30 December 2020 – After Covid-19 and in the new year, Africa needs to rebuild fast. It has to forge strong partnerships in this rebuilding process.
Africa needs to forge strong partnerships and effectively manage its abundant natural resources, to rebuild faster in the wake of Covid-19. According to Lazarus Chakwera, the president of Malawi, African leaders must be at their creative best to get the best partnership on offer. Chakwera spoke at the International Forum on African Leadership earlier this month. The forum was organized by the African Leadership magazine.
“African countries must strengthen governance and international partnerships, while also making better use of abundant natural resources to accelerate economic recovery in the post-Covid-19 period. We owe it to posterity to leverage the partnerships that we have and forge new ones to expedite the resurgence of our economies,” said Chakwera.
Africa needs creativity
“African leaders must be at their creative best to secure critical global partnerships and to drive the continent’s economic resurgence, and they need to build trust with their citizens, Chakwera added.
“The Covid-19 pandemic has taught us that poor governance damages public trust in government interventions. We cannot attract the world to our nations if our nations are in disarray,” he said.

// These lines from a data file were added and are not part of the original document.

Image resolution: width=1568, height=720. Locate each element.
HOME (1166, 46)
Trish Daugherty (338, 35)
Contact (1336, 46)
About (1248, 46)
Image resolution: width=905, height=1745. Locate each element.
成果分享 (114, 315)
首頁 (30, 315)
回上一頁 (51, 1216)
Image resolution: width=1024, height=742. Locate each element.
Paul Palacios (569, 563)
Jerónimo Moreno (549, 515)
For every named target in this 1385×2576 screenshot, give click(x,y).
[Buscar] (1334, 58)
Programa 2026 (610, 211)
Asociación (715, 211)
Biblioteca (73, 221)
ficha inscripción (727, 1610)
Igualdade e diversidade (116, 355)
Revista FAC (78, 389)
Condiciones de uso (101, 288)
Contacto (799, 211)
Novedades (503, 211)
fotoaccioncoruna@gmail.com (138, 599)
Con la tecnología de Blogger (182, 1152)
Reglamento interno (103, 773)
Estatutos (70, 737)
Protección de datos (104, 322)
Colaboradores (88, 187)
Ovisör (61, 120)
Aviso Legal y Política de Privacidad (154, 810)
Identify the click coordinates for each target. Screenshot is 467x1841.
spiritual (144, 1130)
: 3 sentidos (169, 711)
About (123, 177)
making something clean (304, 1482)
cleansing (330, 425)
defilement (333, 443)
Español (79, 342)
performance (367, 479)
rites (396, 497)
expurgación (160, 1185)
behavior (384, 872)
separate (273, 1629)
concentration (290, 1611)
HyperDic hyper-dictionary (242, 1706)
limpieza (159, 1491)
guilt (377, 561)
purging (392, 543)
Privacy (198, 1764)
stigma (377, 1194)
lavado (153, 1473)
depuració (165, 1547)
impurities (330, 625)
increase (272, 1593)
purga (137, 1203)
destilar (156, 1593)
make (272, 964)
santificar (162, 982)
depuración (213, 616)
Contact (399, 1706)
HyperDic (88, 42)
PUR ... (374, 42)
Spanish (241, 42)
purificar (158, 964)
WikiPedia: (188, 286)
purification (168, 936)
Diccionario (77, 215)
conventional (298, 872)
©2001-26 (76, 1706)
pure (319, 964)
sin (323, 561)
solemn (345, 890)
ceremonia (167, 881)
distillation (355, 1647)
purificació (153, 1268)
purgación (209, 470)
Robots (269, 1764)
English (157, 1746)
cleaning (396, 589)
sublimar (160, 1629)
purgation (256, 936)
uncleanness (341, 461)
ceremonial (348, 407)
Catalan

Chakwera stressed the role of good governance in building resilient economies. “The public sector must be in top shape to prepare for and respond to crises and changes in the global climate before they occur. Such preparedness will put our countries in a stronger position to contribute to global response and global strategy, especially in the achievement of the 2030 Sustainable Development agenda.”
In his keynote address, African Development Bank president Akinwumi Adesina called for strong leadership, a shared sense of collective responsibility, the better harnessing of domestic resources and the transparent management of the continent’s vast natural wealth.
“The speed and quality of the economic recovery process from the pandemic will depend on our shared sense of collective responsibility and the financial capacity of developing countries to address immediate shocks, stabilise their economies, and invest in growing back,” Adesina said.
Tap into domestic resources
Moreover, tapping domestic sources of revenue will be essential to our economic recovery, he noted. “Africa must grow by mobilising domestic resources, especially by unlocking its more than
USD1- trillion in pension funds, sovereign wealth funds and insurance funds to help close the annual infrastructure financing gap estimated at about USD64-billion to USD108-billion.”
Adesina also cited the need for transparent management of the continent’s immense natural wealth. “Africa will build back faster by also harnessing and better managing the revenue streams from its abundant natural resources, including minerals, metals, biodiversity, blue economy, forest resources, agriculture, and oil and gas, to boost domestic savings,” he said.
Lord Dolar Popat, a member of the United Kingdom’s House of Lords, and the Prime Minister’s Envoy to Rwanda and Uganda, acknowledged the emergence of a new Africa, but urged further improvement in the continent’s investment climate to attract greater private sector investment.
“There is a huge room for growth and tremendous potential, especially considering Africa’s population. We must continue to take this momentum forward. I can confirm Africa as Britain’s continent of choice,” he said.